# What the task requires
For this exercise, copy exactly every line from the one holding "[Receta de ratatouille: Un" through the end of the data, both included. Omit pictures.
-=-=-=-=-
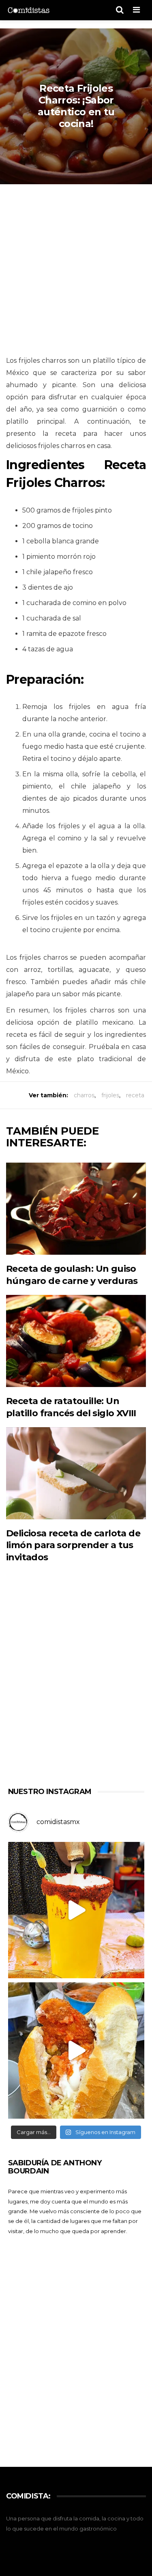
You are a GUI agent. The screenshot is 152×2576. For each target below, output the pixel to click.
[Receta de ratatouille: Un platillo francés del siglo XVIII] (76, 1341)
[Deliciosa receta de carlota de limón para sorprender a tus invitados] (76, 1473)
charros (84, 1095)
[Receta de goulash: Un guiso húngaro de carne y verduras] (76, 1209)
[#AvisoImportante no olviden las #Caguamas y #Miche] (76, 1910)
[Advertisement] (76, 270)
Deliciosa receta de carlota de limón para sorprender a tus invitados (73, 1545)
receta (135, 1095)
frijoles (110, 1095)
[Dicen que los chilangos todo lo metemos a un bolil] (76, 2050)
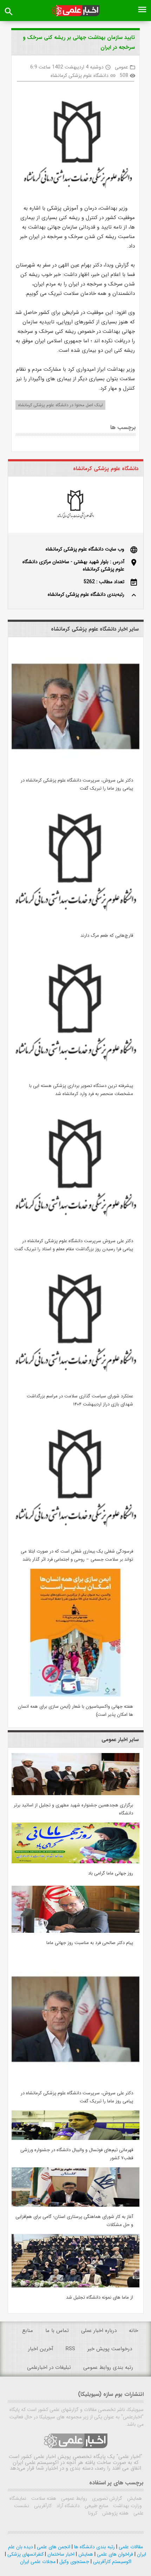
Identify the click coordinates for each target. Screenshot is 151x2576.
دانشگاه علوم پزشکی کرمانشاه (80, 75)
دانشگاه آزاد (67, 2506)
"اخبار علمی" (129, 2456)
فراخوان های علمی (114, 2554)
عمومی (121, 67)
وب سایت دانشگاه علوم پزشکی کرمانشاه (85, 549)
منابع (27, 2330)
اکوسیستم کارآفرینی (111, 2561)
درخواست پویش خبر (109, 2349)
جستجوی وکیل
-=-=-=-=-
# Solution to this exercise
[Receta de ratatouille: Un platillo francés del siglo XVIII] (76, 1341)
[Deliciosa receta de carlota de limón para sorprender a tus invitados] (76, 1473)
charros (84, 1095)
[Receta de goulash: Un guiso húngaro de carne y verduras] (76, 1209)
[#AvisoImportante no olviden las #Caguamas y #Miche] (76, 1910)
[Advertisement] (76, 270)
Deliciosa receta de carlota de limón para sorprender a tus invitados (73, 1545)
receta (135, 1095)
frijoles (110, 1095)
[Dicen que los chilangos todo lo metemos a un bolil] (76, 2050)
Identify the click coordinates for each target. Screenshot is 151x2576.
دانشگاه علوم پزشکی کرمانشاه (80, 75)
دانشگاه آزاد (67, 2506)
"اخبار علمی" (129, 2456)
فراخوان های علمی (114, 2554)
عمومی (121, 67)
وب سایت دانشگاه علوم پزشکی کرمانشاه (85, 549)
منابع (27, 2330)
اکوسیستم کارآفرینی (111, 2561)
درخواست پویش خبر (109, 2349)
جستجوی وکیل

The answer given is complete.